Thanks to my friend Glenn, for the tip that StackExchange has a UI where you can query all SE sites like StackOverflow, Ask Ubuntu, and more (about 100 sites).

  1. Create an account with StackExchange Data Explorer here using OpenID.
  2. Click on Compose Query to see the UI where to enter a query. It shows the database schema on the right.
  3. Enter a name and description (optional) for the query
  4. Compose the SQL query and click Run Query

Database Schema

It’s not very intuitive to understand the schema, even as a StackOverflow user. I assumed that all answers belonged to the Comments table.
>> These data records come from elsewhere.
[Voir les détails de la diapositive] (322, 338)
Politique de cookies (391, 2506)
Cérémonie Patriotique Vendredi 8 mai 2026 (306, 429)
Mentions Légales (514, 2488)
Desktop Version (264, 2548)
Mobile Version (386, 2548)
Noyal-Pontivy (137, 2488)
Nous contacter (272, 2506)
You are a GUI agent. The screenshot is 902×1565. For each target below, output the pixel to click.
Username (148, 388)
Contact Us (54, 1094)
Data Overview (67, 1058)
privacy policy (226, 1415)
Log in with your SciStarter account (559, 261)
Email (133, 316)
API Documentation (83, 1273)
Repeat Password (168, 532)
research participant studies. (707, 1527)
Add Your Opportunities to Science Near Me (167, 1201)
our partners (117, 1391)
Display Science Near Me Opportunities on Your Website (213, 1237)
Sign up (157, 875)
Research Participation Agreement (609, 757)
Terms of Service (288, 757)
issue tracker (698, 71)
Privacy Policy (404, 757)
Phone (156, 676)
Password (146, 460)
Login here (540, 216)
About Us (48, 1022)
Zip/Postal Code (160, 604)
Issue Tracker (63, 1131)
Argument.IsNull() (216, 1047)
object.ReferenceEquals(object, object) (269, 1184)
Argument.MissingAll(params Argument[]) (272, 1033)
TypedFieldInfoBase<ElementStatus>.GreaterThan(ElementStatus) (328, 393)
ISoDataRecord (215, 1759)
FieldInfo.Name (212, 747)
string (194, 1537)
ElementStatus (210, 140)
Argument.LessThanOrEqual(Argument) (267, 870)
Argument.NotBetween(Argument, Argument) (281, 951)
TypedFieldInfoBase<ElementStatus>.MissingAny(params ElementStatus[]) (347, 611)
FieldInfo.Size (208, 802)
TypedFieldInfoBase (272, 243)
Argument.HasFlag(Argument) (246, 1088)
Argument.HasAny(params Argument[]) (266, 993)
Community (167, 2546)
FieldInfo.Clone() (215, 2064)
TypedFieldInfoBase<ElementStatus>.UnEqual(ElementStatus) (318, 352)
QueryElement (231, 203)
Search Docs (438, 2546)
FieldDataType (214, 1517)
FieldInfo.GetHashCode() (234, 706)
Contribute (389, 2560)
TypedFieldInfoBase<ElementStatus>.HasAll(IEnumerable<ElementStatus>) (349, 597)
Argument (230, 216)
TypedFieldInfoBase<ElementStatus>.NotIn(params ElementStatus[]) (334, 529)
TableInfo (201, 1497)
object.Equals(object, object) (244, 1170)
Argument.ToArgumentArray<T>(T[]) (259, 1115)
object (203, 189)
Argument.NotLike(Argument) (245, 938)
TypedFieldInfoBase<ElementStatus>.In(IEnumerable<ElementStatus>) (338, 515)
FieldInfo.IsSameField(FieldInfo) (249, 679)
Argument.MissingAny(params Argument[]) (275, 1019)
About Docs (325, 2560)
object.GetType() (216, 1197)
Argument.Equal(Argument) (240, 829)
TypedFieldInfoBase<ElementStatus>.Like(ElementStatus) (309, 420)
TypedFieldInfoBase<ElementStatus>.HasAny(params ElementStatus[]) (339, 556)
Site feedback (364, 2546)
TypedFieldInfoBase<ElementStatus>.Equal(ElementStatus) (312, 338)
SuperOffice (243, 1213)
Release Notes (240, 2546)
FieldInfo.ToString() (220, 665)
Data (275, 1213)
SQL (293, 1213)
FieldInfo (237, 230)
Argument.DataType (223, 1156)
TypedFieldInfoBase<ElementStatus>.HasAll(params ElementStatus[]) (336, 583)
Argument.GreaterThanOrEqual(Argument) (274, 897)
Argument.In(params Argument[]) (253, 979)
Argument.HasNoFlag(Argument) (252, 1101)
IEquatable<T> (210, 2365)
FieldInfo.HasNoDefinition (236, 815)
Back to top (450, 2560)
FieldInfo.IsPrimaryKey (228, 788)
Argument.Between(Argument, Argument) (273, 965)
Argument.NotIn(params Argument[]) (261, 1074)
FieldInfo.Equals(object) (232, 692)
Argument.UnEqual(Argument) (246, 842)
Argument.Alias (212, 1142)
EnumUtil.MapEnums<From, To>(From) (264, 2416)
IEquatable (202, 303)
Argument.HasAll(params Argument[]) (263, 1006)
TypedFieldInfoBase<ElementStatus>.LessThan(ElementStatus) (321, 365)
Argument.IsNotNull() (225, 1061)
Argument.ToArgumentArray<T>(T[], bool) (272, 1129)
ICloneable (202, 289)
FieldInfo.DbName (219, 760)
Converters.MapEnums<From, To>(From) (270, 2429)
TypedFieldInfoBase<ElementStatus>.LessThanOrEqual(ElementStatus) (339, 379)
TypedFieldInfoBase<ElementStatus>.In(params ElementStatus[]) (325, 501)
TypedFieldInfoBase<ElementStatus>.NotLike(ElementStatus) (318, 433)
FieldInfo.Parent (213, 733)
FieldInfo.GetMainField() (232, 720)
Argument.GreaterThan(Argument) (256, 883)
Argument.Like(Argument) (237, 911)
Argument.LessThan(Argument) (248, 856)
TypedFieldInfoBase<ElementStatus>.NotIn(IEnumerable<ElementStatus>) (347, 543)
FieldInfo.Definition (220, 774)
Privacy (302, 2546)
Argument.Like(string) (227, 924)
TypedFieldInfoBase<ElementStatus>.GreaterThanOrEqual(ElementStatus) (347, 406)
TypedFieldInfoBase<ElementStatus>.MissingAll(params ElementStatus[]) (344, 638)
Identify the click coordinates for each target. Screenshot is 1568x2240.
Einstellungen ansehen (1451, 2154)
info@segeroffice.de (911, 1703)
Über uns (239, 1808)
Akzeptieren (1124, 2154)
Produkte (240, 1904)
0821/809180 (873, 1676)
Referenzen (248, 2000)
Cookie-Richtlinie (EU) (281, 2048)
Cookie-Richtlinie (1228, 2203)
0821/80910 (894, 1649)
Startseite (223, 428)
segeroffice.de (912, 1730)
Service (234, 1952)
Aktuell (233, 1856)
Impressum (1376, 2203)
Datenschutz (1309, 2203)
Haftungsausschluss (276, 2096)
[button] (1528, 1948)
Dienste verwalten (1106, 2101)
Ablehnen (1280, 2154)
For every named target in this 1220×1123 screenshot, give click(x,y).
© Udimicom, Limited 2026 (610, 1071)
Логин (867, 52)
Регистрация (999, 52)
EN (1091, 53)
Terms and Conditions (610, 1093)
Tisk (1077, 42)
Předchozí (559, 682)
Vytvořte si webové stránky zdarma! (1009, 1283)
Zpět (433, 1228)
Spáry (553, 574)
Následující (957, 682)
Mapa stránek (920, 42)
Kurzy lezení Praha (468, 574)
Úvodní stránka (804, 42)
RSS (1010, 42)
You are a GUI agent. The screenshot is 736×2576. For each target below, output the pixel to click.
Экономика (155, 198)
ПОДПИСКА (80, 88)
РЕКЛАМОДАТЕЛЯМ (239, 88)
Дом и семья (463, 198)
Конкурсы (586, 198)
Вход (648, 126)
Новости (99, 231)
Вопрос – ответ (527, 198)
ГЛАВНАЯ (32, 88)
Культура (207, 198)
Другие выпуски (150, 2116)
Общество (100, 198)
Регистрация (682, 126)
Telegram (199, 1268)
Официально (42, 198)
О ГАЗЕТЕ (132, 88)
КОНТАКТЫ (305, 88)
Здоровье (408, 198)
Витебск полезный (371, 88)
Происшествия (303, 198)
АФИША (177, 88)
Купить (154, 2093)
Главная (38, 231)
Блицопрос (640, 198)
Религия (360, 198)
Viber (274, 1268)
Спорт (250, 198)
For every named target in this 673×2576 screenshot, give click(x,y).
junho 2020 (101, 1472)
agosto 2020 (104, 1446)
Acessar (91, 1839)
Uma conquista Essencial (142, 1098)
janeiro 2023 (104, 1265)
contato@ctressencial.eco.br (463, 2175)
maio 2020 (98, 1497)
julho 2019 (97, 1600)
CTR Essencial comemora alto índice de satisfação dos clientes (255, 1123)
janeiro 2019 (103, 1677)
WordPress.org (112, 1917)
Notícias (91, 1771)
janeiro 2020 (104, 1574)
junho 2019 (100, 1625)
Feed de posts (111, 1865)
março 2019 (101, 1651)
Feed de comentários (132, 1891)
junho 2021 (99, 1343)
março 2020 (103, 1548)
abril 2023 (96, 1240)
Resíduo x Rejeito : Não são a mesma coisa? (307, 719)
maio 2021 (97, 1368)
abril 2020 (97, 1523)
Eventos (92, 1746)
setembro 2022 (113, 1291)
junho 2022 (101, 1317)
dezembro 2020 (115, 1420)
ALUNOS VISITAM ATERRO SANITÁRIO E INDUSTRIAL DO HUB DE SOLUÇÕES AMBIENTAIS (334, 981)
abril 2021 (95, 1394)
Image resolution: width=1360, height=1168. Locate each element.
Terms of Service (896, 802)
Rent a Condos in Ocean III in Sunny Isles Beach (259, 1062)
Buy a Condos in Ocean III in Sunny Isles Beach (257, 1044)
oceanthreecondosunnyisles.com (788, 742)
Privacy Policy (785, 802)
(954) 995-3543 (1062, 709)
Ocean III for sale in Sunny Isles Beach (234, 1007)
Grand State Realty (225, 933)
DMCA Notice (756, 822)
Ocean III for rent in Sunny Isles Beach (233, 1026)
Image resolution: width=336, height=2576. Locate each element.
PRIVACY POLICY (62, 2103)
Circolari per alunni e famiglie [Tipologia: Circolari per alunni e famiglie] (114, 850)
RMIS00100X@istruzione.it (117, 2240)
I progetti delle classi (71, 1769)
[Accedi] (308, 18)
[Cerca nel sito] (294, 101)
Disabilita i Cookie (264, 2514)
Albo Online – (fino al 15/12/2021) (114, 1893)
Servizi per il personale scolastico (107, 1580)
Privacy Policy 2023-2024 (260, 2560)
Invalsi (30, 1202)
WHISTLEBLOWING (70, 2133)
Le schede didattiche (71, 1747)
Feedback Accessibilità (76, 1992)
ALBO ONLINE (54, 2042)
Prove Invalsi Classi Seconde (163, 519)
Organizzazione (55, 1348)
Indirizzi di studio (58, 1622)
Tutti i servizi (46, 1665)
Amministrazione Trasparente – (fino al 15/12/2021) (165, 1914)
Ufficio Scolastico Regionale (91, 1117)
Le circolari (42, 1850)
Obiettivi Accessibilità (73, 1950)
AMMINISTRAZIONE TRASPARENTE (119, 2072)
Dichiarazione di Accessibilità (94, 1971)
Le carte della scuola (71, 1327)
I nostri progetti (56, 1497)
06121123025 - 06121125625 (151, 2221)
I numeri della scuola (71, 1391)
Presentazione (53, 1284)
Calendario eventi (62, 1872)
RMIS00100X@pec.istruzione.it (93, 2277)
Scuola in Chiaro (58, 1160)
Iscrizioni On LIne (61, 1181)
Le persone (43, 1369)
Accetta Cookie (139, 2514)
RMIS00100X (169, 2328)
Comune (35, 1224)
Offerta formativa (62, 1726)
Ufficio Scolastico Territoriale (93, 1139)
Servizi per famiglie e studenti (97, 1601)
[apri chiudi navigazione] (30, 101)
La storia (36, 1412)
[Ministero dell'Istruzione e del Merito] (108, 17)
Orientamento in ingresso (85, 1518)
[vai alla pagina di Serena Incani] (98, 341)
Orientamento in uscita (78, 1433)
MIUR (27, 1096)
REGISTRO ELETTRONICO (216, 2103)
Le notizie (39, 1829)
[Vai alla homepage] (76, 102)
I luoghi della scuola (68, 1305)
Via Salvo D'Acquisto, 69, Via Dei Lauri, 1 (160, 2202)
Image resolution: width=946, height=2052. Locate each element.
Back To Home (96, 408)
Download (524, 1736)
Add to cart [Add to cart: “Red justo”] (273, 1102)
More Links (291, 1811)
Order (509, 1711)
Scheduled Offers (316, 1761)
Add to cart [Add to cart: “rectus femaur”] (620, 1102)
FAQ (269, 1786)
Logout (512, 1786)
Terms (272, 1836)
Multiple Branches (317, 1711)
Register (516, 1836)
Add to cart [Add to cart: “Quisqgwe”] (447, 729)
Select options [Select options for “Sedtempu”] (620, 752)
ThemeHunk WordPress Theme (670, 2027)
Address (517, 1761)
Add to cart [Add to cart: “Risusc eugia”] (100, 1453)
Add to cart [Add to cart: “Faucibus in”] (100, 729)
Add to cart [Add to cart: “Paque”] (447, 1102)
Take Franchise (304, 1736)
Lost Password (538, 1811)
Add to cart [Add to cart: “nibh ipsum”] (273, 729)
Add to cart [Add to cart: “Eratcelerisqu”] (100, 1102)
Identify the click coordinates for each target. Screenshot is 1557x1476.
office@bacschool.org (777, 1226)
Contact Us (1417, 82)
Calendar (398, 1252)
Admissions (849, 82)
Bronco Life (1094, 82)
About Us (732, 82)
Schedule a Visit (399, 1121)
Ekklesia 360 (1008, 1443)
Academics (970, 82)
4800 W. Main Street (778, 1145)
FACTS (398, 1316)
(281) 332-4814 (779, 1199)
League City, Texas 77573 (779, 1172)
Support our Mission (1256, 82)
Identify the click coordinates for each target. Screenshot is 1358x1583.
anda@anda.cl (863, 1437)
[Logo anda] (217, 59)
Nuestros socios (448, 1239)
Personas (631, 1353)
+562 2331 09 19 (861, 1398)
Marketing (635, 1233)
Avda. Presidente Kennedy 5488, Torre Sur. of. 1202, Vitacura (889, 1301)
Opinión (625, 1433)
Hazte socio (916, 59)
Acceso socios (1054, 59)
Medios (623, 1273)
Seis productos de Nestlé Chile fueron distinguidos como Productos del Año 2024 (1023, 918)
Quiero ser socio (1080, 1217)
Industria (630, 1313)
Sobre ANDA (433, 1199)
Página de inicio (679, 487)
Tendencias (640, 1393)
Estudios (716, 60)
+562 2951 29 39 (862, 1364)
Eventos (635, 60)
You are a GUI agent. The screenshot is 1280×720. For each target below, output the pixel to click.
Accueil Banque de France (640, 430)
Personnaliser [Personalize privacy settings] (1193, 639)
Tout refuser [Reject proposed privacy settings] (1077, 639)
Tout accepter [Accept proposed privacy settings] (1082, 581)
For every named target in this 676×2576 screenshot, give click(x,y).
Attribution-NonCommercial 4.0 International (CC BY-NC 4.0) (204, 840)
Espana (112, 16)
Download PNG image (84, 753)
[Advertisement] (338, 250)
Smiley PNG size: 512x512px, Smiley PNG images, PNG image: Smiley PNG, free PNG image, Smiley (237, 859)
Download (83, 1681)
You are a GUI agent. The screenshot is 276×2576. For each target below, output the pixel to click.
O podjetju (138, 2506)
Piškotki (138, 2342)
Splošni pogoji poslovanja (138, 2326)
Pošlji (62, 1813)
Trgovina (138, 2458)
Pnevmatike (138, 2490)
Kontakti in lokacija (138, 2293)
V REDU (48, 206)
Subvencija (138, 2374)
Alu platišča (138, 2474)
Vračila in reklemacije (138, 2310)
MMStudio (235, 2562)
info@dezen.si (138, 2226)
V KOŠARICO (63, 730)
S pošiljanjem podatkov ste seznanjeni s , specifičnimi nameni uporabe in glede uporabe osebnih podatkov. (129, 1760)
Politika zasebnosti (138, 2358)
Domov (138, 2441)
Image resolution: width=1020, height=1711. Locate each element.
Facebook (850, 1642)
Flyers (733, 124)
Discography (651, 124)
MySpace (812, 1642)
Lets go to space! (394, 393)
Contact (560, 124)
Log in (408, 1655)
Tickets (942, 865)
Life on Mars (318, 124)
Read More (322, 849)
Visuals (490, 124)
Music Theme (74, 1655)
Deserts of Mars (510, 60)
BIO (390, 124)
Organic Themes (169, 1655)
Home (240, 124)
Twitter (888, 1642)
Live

  • Database schema documentation here
  • Schema ERD here

This the structure of Posts:

  • All questions and answers are in the Posts table
    • These are identified using PostTypeId (see table PostTypes)
  • In StackOverflow, the comments that you see under questions or answers are in the Comments table

It’s easier to understand the schema by looking at the ERD and querying individual tables.

Find all PostTypes

SELECT * FROM PostTypes

Questions have a PostTypeId of 1 and answers are 2.

Find all Tags

There are a lot of tags

SELECT COUNT(Tags.Id) FROM Tags

Find top 20 Tags with most count

SELECT TOP 20 Tags.Name FROM Tags ORDER BY Tags.Count DESC

The UI notifies if you made a SQL or schema mistake. The above query shows Invalid column name 'Name'. Correct to:

SELECT TOP 20 Tags.TagName, Tags.Count FROM Tags ORDER BY Tags.Count DESC

These are the first 5 rows:

javascript | 2470759
python | 2097773
java | 1885215
c# | 1579042
php | 1454705

What are badges?

SELECT DISTINCT Badges.Name, COUNT(Badges.Name) AS Total FROM Badges GROUP BY Badges.Name ORDER BY Total DESC

If the queries start to get longer, then use your preferred best practice for indentation.

SELECT
  DISTINCT TOP 10 Badges.Name
  , COUNT(Badges.Name) AS Total
FROM
  Badges
GROUP BY
  Badges.Name
ORDER BY
  Total DESC